Orgel Frühjahrsputz in der Katharinenkirche
Die Orgel der Womirstedter Katharinenkirche wird geputzt. Diese Reinigung ist alle 25 Jahre notwendig.
Wolmirstedt l Die Orgel gilt als Königin der Instrumente. Diese Königin braucht Pflege und das Wolmirstedter Exemplar liegt derzeit in den Händen zweier Orgelbauer. Die heißen beide Hartmut, tragen graue Haare und einen grauen Bart, nur Hartmut Beyer sitzt die Brille auf der Nase, Hartmut Rönnecke betrachtet mit bloßen Augen die Orgelpfeifen. Die wurden bereits Montagabend aus dem Orgelgehäuse ausgebaut und liegen nun sorgsam aufgereiht im Kirchsaal auf mit Filz bedeckten langen Tischen.
„Jede Generation erlebt so eine Orgelreinigung“, sagt Hartmut Rönnecke, „etwa alle 25 Jahre muss das Instrument gesäubert werden.“ Der berechenbare Zeitraum hilft bei der Finanzplanung und Kantorin Stefanie Schneider bleibt deshalb gelassen. „Wir haben dafür bereits angespart.“ Rund 20 000 Euro muss die Kirchengemeinde aufbringen, die außerdem auf Unterstützung durch den Kirchenkreis und die Landeskirche hofft. Auch der Gemeindegliederbeitrag für 2016 soll zum Teil in den Topf für die Orgelreinigung fließen.

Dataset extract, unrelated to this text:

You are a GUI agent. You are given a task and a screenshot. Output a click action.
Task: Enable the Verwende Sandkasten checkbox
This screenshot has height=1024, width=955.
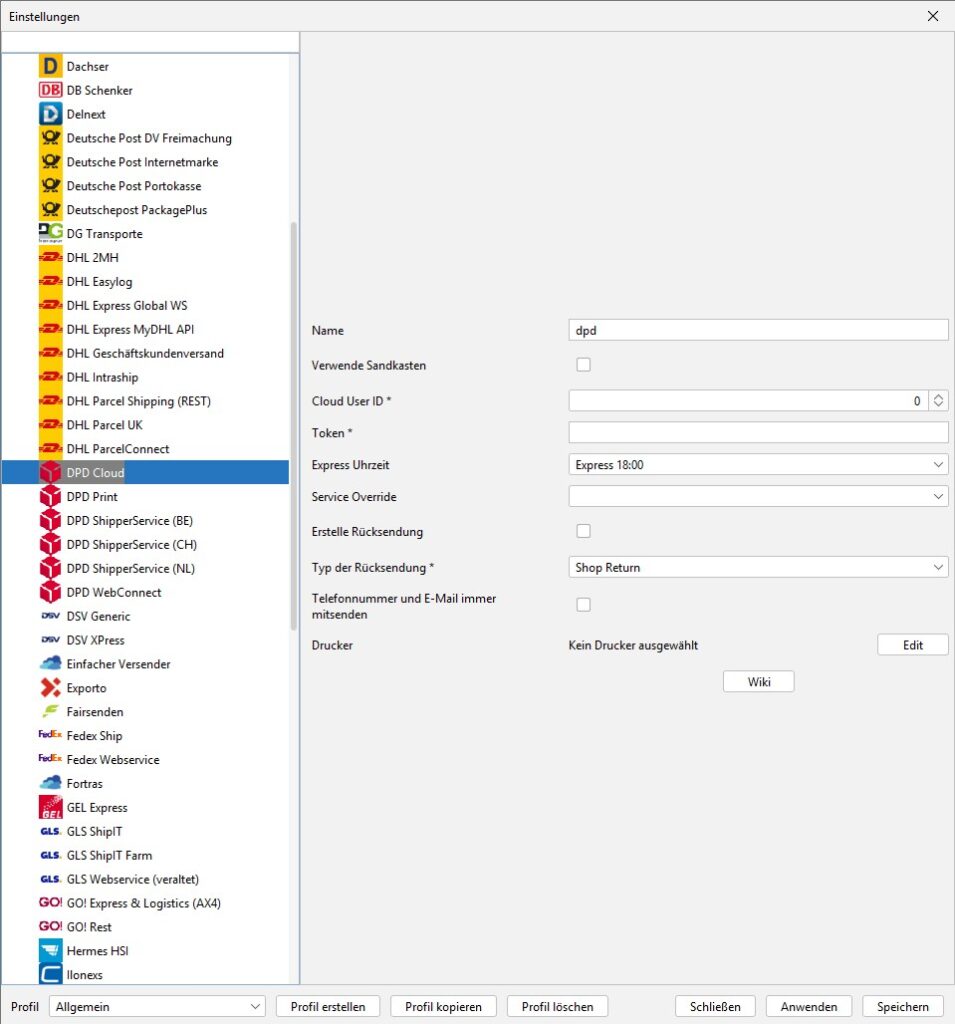tap(583, 365)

Die Orgel der Wolmirstedter Katharinenkirche wurde 1989 von der Gothaer Firma Böhm gebaut. „Ein gutes Mittelklasseinstrument“, loben Hartmut Beyer und Hartmut Rönnecke. Die Orgel ist eine der letzten, die in der DDR entstanden sind. Das spiegelt sich in der Qualität der Pfeifen wider. „Damals gab es die Vorgabe, dass der Zinnanteil nicht mehr als 75 Prozent betragen darf“, erzählt Hartmut Rönnecke. Das gilt als hinnehmbar, aber mehr Zinn wäre besser gewesen, denn je höher dessen Anteil in der Zinn-Blei-Legierung gerät, um so durchsetzungsfähiger klingt der Ton.
Noch einen Vorteil hat ein höherer Zinngehalt: Er lässt die Pfeifen glänzen. Deshalb haben die Pfeifen im Prospekt der Orgel, also die, die sichtbar sind, den höchsten Anteil abbekommen.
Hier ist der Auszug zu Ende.